Your Credit Report Card

“What do you mean, they said ‘No’?” We had been turned down for a new business credit card, even though our credit rating is exceptionally good. We were dumbfounded. What in the world could possibly be wrong? As it turned out, lots of things.

Our credit report was full of mistakes. The first and most obvious error? Apparently, some tired typist had combined Pete’s and my social security numbers into a new one that most likely belongs to someone else. I wonder what their report is like.

Then, the reporting company dinged us for having no major credit cards, even though our personal master card was listed on the report, and we were applying for a business card with the same financial institution! This was so inconceivable, the website provided no way to fix the problem.

And finally, information about our previous business card (and our perfect payment record) was entirely missing, even though we’d had it for years before the company that issued it went belly-up.

(There were additional errors that we were told weren’t significant, such as the zillion different ways people spelled “Holzmann.” Right.)

Unfortunately, it’s hard to run a business, even a non-profit one, without a credit card.

The next morning, Pete spent four hours on the phone with the credit card company and the credit reporting agency, trying to sort things out. Sorry sir, I can’t answer that for you, but here’s another number to try. No, we can’t help you over the phone, you’ll have to report that online. No, you can’t fix that online, you have to report that over the phone. Talk about frustrating!

He was finally successful, and the new card is in the mail. But the whole experience alerted us to the need to periodically check our credit report. We knew we’d been doing everything right, but apparently that isn’t good enough. Others make mistakes. We will now check our credit report every year.

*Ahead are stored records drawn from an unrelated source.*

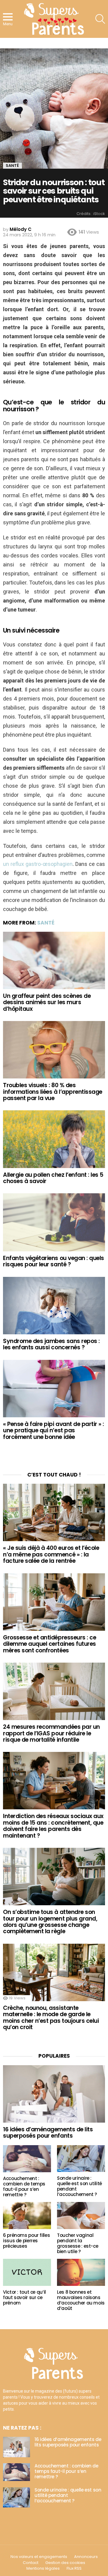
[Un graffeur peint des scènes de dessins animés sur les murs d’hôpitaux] (54, 960)
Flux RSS (74, 2568)
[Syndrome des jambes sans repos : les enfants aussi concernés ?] (54, 1305)
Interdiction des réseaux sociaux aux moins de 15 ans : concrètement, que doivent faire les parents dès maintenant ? (53, 1825)
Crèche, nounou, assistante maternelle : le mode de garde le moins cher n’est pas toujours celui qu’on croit (51, 2017)
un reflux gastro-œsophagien (38, 864)
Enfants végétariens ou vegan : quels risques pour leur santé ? (53, 1261)
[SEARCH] (100, 18)
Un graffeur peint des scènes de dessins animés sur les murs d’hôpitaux (47, 1002)
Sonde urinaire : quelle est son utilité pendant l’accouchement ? (79, 2186)
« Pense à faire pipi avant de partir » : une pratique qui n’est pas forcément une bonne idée (53, 1430)
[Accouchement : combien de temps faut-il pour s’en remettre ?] (27, 2158)
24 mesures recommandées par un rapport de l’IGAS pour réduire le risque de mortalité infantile (51, 1733)
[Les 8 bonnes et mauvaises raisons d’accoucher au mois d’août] (81, 2272)
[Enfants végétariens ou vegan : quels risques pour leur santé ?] (54, 1222)
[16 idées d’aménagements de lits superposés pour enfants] (54, 2094)
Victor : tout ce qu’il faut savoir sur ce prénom (24, 2297)
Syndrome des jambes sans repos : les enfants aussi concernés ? (51, 1344)
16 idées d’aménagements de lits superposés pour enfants (48, 2132)
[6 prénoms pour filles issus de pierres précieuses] (27, 2215)
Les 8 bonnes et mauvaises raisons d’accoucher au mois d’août (81, 2300)
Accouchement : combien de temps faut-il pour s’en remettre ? (24, 2186)
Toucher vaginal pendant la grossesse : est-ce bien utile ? (77, 2243)
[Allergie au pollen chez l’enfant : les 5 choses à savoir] (54, 1139)
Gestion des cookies (65, 2562)
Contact (30, 2562)
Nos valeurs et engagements (38, 2556)
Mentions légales (43, 2568)
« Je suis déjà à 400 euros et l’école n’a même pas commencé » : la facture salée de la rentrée (51, 1554)
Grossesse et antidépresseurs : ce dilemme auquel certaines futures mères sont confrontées (49, 1643)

How to check your credit report

You should not have to pay anything to see your credit report. Under the FACT Act amendments to the Fair Credit Reporting Act, you are entitled to one free credit report from each of the three main credit reporting companies (Equifax, Experian and TransUnion) in each twelve-month period. There are a zillion websites out there that require fees for “credit monitoring,” “identity theft protection,” or that simply charge you for the report. Ignore these. Some are legit, just offering services you don’t need, but others are actually scams aimed at getting access to your personal financial information and social security number.

The official site is AnnualCreditReport.com. Just follow their clear instructions. Read the report carefully, and make sure the information contained in it is accurate.

The report will list information such as the various accounts you have, how good you are at paying on time, and your credit history. It also includes recent inquiries. For example, if you have recently applied for a credit card, that company will have requested a credit report, and that fact will be listed. A flurry of inquiries will impair your ability to obtain credit.

If you disagree with the report, there are ways to dispute any mistakes—although it may take several hours on the phone! Contact the company that listed the incorrect information and deal with them directly:
Equifax – www.investigate.equifax.com, Experian – www.experian.com, TransUnion – www.transunion.com.

You are also eligible for a free credit report if you have been denied credit. In that case, you must go to the credit reporting company that provided the report used by your lender to make its decision. Your lender will provide information on how to do that.

According to federal law, you are also entitled to a free report if you are unemployed and seeking employment, receiving welfare assistance or if you are a victim of fraud or believe you may be a victim.

Credit Scores

Your credit report will not give you your credit score. A credit score is a number that summarizes the information in your credit report. Its purpose is to tell lenders how big a credit risk you pose. Companies offering insurance (such as car insurance) and landlords considering a rental application also consult credit scores to help determine how responsible you are. The bigger the number, the better your score. Perfect is 850.

Getting your credit score isn’t normally free. However, the various reporting companies have “special deals” that you can take advantage of if you’re careful. For example, Experian will give you your score for free if you sign up for their TripleAdvantage credit monitoring service, at $14.95/month. If you cancel within seven days, you owe nothing. Of course, you have to remember to cancel. They’re betting that you won’t. The other two companies have similar services.

Unless you are applying for a mortgage or other large loan (and we’ll talk about borrowing money another time), or have had a credit application turned down, you really don’t need to know your credit score. That’s a relief.